February 2017: Another enjoyable evening presenting "Don't Judge A Book By Its Cover". This time to 20 members of the Bucklesham Village Womens Institute.
January 2017: The "Book Sculptor" is created to produce folded books - take alook at my facebook page!
September 2016: Celebratiing 40 years this month!
June 2016: Enjoyed showcasing my presentation "Don't Judge A Book By Its Cover" to 70+ members of the East Suffolk Womens Institute.
June 2016: Last weekend exhibiting a selection of samples from my book creation range.
February 2014: New hot blocking foil machine commissioned.
June 2013: Bindery refurbishment complete.
February 2012: Presentation and workshop to an audience of 60 at Rushmere St. Andrews, Ipswich Suffolk.
July 2011: Bound our largest ever book. It was 4 feet by 3 feet! A solictior needed to present some city plans to a presentation. Due to its size and weight;f we had to make a work bench to put the book on! The pages were bound together using string and nail; instead of needle and thread.

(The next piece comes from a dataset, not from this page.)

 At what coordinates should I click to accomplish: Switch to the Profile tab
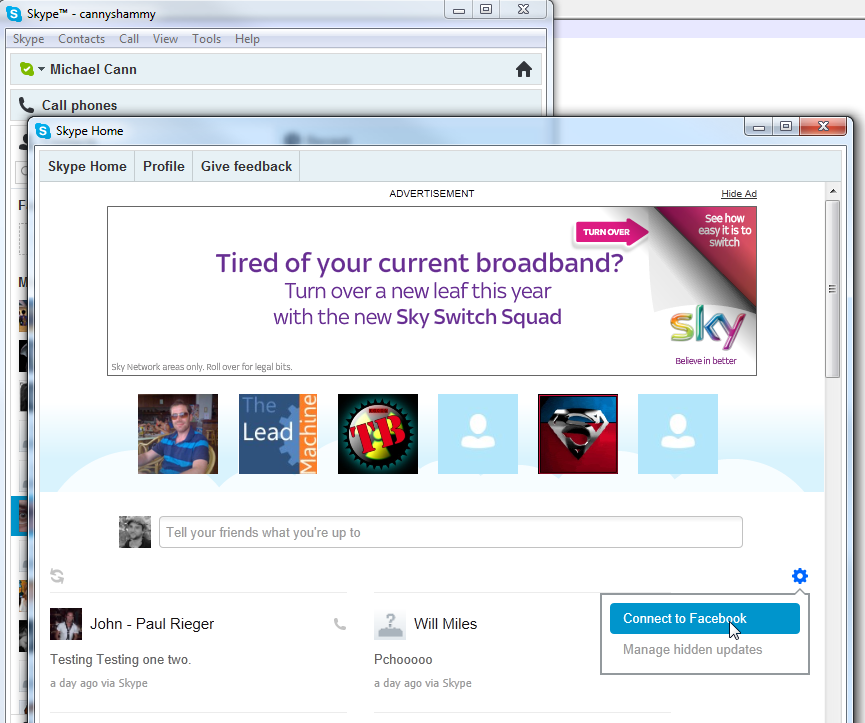[164, 167]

April 2011: Presentation and workshop to an audience of 35 at Capel St. Mary, Ipswich Suffolk.
December 2009: Business re-branded "The BookSurgeon".
October 2009: Bernard’s son Michael joins the family business.

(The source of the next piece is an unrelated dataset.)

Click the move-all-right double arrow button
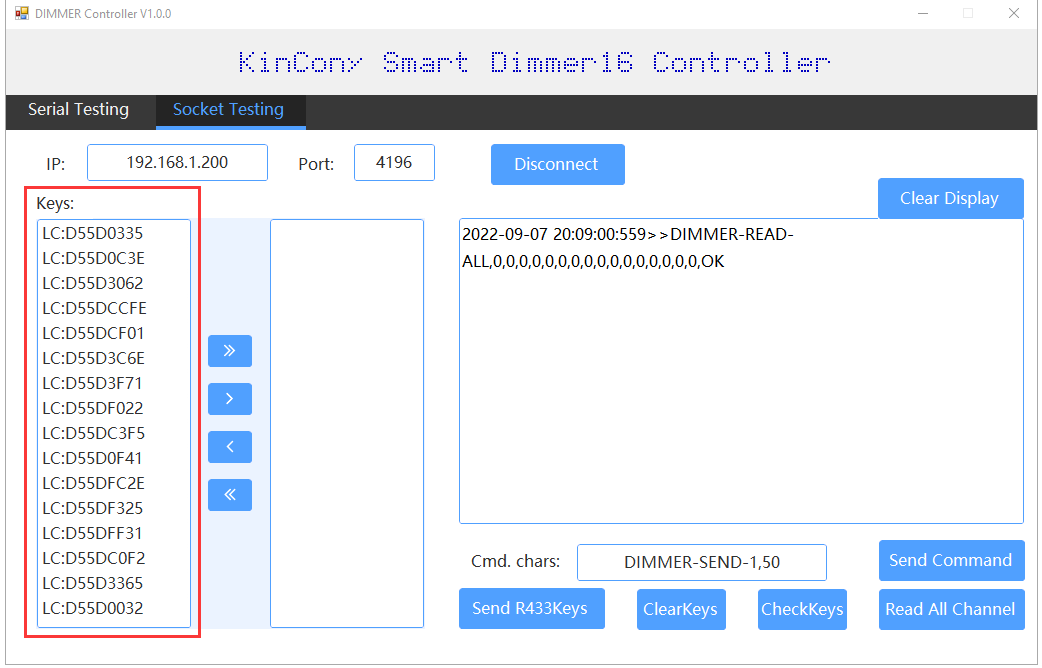1042x668 pixels. tap(230, 351)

May 2008: No job too small is our phrase but we never anticipated this! A request from the church to refurbish a Holy Bible which only measured 1 & 3/4 inches long by 1 & 1/2 inches wide!
2000: Bindery extended.
1999: Bernard retired from "Multi Colour" and founded "B.G.H. Book Binders & Repairs" to continue restorations and create new (bespoke) books.

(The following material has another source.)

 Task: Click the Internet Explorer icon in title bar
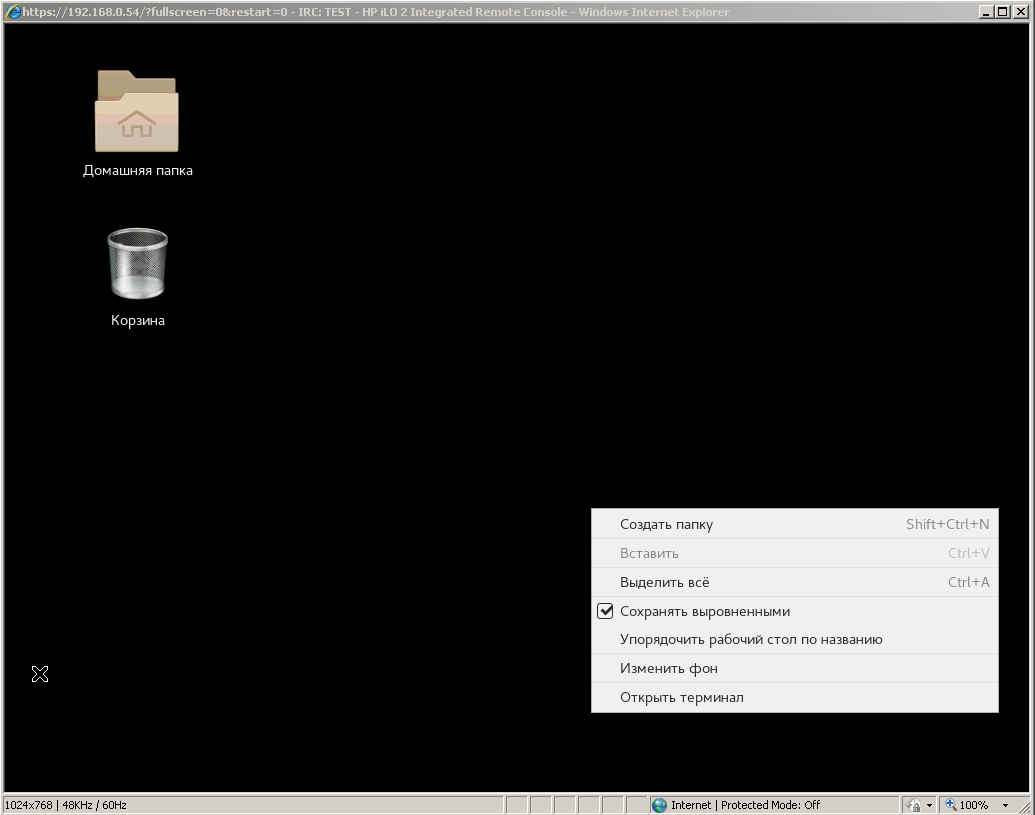point(11,12)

1976: Bernard sets up a small bindery to continue book binding in his spare time as a hobby. By this time most book binding companies had either gone out of business or reverted to modern day methods that used cheap materials. Therefore Bernard was soon being contacted by companies, institutions and shops that needed books to be restored using traditional equipment, work methods and materials to maintain that authentic look and feel.
1976: Bernard joined "Matherson Selig" as an automatic guillotine operator to make paint charts and cards for ICI before becoming a section supervisor. The company changed names to "Harrison Colour", then "Colour Marketing" and finally "Multi Colour".
1958: Bernard re-joined the "Ancient House" to continue booking binding. Specialized in ruling; (printing ledgers). Promoted to supervisor before leaving in 1976.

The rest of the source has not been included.